Das Diakonische Werk in seiner Gesamtheit befindet sich aus meiner Sicht an einem Scheidepunkt. Angesichts knapper öffentlicher und kirchlicher Kassen besteht viel mehr als zuvor die Notwendigkeit, die uns aufgetragene Arbeit möglichst professionell und kostengünstig auszuführen. Diese Erwartungen werden an uns gestellt, was ich auch für richtig halte. Allerdings fehlen uns oft noch die entsprechenden Gestaltungsfreiräume und Strukturen, die zur Erfüllung dieser Ansprüche notwendig sind. Hieran ist weiter zu arbeiten. Hier in Lennep, aber auch bei unseren aufsichtsführenden und genehmigenden kirchlichen Behörden. Dabei darf aber der Mittelpunkt unseres Handelns nicht verloren gehen. Das Diakonische Werk handelt nicht aus Selbstzweck, sondern im Auftrag der Kirchengemeinden und für die Menschen, die wir beraten und die von uns Hilfe bekommen. Insgesamt sehe ich das Werk aber auf einem guten Weg in die Zukunft. Wir haben tolle, engagierte Mitarbeitende und in den letzten Jahren den Grund gelegt, dass die Arbeit auch in den nächsten Jahren gut weiter gehen kann.

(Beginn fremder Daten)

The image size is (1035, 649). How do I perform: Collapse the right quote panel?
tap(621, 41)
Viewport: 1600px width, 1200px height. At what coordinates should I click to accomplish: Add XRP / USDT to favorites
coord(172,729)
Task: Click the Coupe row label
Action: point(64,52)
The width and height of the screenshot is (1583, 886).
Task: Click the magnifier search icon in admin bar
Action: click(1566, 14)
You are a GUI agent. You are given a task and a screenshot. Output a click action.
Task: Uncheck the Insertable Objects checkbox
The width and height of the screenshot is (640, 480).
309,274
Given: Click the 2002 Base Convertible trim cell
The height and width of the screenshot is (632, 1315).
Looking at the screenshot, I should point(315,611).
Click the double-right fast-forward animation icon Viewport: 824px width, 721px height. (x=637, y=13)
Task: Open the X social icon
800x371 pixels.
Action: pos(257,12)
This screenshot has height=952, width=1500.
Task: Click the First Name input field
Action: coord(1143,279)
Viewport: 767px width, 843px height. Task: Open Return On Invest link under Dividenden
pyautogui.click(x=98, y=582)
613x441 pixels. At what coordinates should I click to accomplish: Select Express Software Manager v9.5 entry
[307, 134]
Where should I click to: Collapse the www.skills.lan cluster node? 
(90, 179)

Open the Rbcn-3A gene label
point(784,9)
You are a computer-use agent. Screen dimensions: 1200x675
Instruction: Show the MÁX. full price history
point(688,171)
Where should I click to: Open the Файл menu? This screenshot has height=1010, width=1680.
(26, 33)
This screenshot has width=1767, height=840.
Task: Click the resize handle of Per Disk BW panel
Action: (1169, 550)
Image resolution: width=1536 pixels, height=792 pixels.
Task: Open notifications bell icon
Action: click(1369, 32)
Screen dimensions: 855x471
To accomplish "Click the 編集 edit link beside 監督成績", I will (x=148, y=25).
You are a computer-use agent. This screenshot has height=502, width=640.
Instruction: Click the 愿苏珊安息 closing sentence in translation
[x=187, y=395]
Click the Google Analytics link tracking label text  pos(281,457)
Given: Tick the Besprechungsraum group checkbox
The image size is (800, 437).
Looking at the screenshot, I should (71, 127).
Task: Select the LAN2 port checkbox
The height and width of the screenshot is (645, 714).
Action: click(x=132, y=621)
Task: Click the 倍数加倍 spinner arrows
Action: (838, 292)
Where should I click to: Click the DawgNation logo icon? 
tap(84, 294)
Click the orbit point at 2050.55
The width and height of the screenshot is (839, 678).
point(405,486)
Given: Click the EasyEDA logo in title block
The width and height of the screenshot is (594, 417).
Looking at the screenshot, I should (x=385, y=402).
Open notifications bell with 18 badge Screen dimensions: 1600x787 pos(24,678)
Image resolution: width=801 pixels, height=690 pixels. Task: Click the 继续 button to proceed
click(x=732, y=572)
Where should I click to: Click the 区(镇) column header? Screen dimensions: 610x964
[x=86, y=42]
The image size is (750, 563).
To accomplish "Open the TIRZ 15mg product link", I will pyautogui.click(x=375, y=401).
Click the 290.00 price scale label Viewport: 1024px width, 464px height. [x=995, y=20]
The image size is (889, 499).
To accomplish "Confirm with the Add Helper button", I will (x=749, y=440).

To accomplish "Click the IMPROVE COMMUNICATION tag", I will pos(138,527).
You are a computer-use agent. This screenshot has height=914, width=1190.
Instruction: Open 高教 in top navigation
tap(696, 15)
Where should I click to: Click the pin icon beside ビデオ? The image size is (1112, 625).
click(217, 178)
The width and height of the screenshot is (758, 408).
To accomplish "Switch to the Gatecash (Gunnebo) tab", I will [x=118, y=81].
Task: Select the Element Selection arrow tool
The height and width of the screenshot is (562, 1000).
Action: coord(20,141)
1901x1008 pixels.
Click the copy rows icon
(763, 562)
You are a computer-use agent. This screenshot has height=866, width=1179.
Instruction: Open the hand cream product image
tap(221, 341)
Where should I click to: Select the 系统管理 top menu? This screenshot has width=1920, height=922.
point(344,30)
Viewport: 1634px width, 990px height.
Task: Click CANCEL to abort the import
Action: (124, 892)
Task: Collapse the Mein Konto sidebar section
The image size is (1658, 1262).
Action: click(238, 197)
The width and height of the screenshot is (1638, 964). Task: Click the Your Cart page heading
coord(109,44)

Was wünschen Sie sich für das Diakonische Werk des Evangelischen Kirchenkreises Lennep im Jahr 2013?
Ich wünsche dem Diakonischen Werk, dass es nach den kommunalen und kirchlichen Sparbeschlüssen der vergangenen Jahre etwas zur Ruhe kommen und sich so wieder vermehrt um Inhalte kümmern kann. Die letzten Jahre haben gerade für die Mitarbeitenden viele Unsicherheiten mit sich gebracht. Hier wäre mein Wunsch, dass das Werk in ruhigere Bahnen kommt. Darüber hinaus wäre es schön, wenn das eine oder andere angedachte Projekt umgesetzt werden könnte.

Welchen Tipp geben Sie Ihrem Nachfolger Arno Matthies?
Herr Matthies kennt das Werk seit über 35 Jahren. Seine Tipps waren mir mehr als einmal sehr hilfreich. Ihm kann ich nur mit auf den Weg geben, auf die richtigen Menschen zu bauen und mit ihnen zusammen den eingeschlagenen Weg weiter zu gehen.

Was werden Sie in der neuen Funktion in Oberhausen machen und wie kann man Sie dort erreichen?
Ich tausche das Diakonische Werk Lennep mit dem Diakonischen Werk Oberhausen. Die Funktion, die Größe des Werkes und meine Aufgaben sind ähnlich. In Oberhausen werde ich ab Ende Januar das kreiskirchliche Diakonische Werk leiten. Ab dem 21. Januar bin ich dort auch zu erreichen.

Was schließlich noch gesagt werden muss...

Der Schritt, nach Oberhausen zu wechseln ist mir nicht leicht gefallen. Das Bergische Land ist in mehr als drei Jahren doch ein kleines Stück Heimat für mich geworden. Trotz aller Turbulenzen der vergangenen Jahre überwiegen doch die guten Seiten dieser Zeit. Abschließend sei nur gesagt: Danke für die Zeit hier in Lennep!